Nel confronto di ieri sera tra il presidente e il candidato repubblicano anche le ricette per regolari e clandestini. Ecco le battute principali
Roma – 17 ottobre 2012 – Praticamente assente nel primo dibattito televisivo tra i candidati alla Casa Bianca, ieri sera l’immigrazione è stata invece uno dei temi del secondo confronto in diretta tra Barack Obama e Mitt Romney, che alla Hofstra University hanno risposto alle domande di un campione di elettori indecisi.
Uno di questi ha chiesto a Romney cosa intendesse fare “con gli immigrati senza green card che vivono qui e sono membri produttivi della società”. “Siamo una nazione di immigrati. Diamo il benvenuto alle persone ce vengono in questo Paese legalmente” ha esordito lo sfidante, spiegando di voler migliorare il sistema di ingressi legali, semplificandolo e garantendo visti agli immigrati più qualificati, ad esempi i laureati in materie scientifiche, dei quali gli Usa hanno bisogno.
“Dobbiamo però fermare l’immigrazione illegale. Ci sono 4 milioni di persone che aspettano di entrare legalmente, quelli che sono qui illegalmente hanno preso il loro posto. Per questo non garantirò un’amnistia ai clandestini” ha sottolineato il candidato repubblicano, che però si è detto favorevole alla creazione di percorsi di regolarizzazione per i figli dei clandestini, che ad esempio “prestando il servizio militare potrebbero guadagnare un permesso permanente”.

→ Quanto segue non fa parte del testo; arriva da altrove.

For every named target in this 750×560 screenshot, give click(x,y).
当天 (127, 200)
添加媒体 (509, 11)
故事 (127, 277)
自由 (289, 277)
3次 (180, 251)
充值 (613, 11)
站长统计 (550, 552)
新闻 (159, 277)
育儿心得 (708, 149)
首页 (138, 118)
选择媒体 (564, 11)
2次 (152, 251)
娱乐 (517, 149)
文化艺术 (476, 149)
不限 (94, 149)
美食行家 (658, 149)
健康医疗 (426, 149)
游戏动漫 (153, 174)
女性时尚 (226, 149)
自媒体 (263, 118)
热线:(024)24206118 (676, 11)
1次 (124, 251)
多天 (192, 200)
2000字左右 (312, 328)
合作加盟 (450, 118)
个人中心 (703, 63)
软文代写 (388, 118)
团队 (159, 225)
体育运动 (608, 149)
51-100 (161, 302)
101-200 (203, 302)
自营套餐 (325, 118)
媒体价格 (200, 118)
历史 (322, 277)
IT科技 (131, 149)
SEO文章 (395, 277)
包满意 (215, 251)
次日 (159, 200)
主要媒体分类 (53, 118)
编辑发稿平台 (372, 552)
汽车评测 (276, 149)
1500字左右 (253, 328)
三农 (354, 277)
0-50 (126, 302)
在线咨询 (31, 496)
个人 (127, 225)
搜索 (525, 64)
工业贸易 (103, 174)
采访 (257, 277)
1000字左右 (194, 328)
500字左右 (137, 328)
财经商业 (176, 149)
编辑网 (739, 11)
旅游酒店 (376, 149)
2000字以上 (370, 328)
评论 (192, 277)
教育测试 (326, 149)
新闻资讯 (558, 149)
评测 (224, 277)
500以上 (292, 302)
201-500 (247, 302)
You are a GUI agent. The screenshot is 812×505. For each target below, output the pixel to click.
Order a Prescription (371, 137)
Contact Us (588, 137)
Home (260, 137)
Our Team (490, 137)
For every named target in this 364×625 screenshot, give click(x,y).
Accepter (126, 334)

Romney ha poi attaccato Obama per la promessa, non mantenuta, di realizzare una riforma dell’immigrazione nel suo primo anno alla Casa Bianca. Un’accusa respinta da Obama, che ha detto che i suoi sforzi per convincere il congresso sono stati vanificati proprio dall’ostruzionismo dei Repubblicani.
Anche il presidente in carica ha detto “siamo una nazione di immigrati”. “Capiamo tutti che questo Paese è cresciuto perché talenti da tutto il mondo sono arrivati qui, persone che hanno rischiato e che hanno voluto costruire i loro sogni e permettere ai loro figli di avere sogni ancora più grandi”.
“Siamo però anche una nazione di leggi. Per questo ho detto che bisognava riparare un sistema dell’immigrazione rotto e ho fatto quanto era in mio potere” ha aggiunto Obama, citando la semplificazione della burocrazia degli ingressi legali e il rafforzamento dei controlli al confine, che ha portato gli ingressi illegali “ai livelli più bassi degli ultimi 40 anni”.
Poi Obama ha difeso la sua filosofia sulle espulsioni: “Dobbiamo andare dietro ai criminali, alle bande, agli elementi nocivi per la società, non agli studenti, non a quanti sono qui solo perché non sapevano come sfamare le loro famiglie”. E ha citato ancora una volta i ragazzi arrivati negli Usa per seguire i genitori clandestini, che “hanno fanno la scuola qui, hanno giurato fedeltà alla bandiera, pensano che questo è il loro Paese , si considerano Americani in tutto, tranne che per i documenti. E noi dobbiamo assicurare loro un percorso verso la cittadinanza”.
Il presidente ha rinfacciato a Romney il suo appoggio alla legge dell’Arizona che permette alle forze dell’ordine di fermare le persone che “sembrano” immigrati irregolari. Il repubblicano però ha detto di condividere solo la norma che impone una verifica del permesso di soggiorno da parte dei lavoratori prima dell’assunzione.
Per risolvere il problema dei dodici milioni di clandestini, Romney punta sui rientri volontari: “Lasciamo che siano le persone a scegliere. Se qui non trovano i benefici che cercavano e non possono trovare il lavoro che volevano, allora decideranno di andarsene in un posto dove hanno opportunità migliori”. E ha detto di ritenere giusto che retate e deportazioni siano riservate ai criminali.
Alla fine del confronto, Obama ha rilanciato la sua visione dell’immigrazione come una grande risorsa per gli Usa: “Quando noi pensiamo all’immigrazione, dobbiamo capire che ci sono persone in tutto il mondo che guardano ancora all’America come alla terra promessa. Ci forniscono energia, ci forniscono innovazione e creano aziende come Intel e Google. Noi vogliamo incoraggiarle”.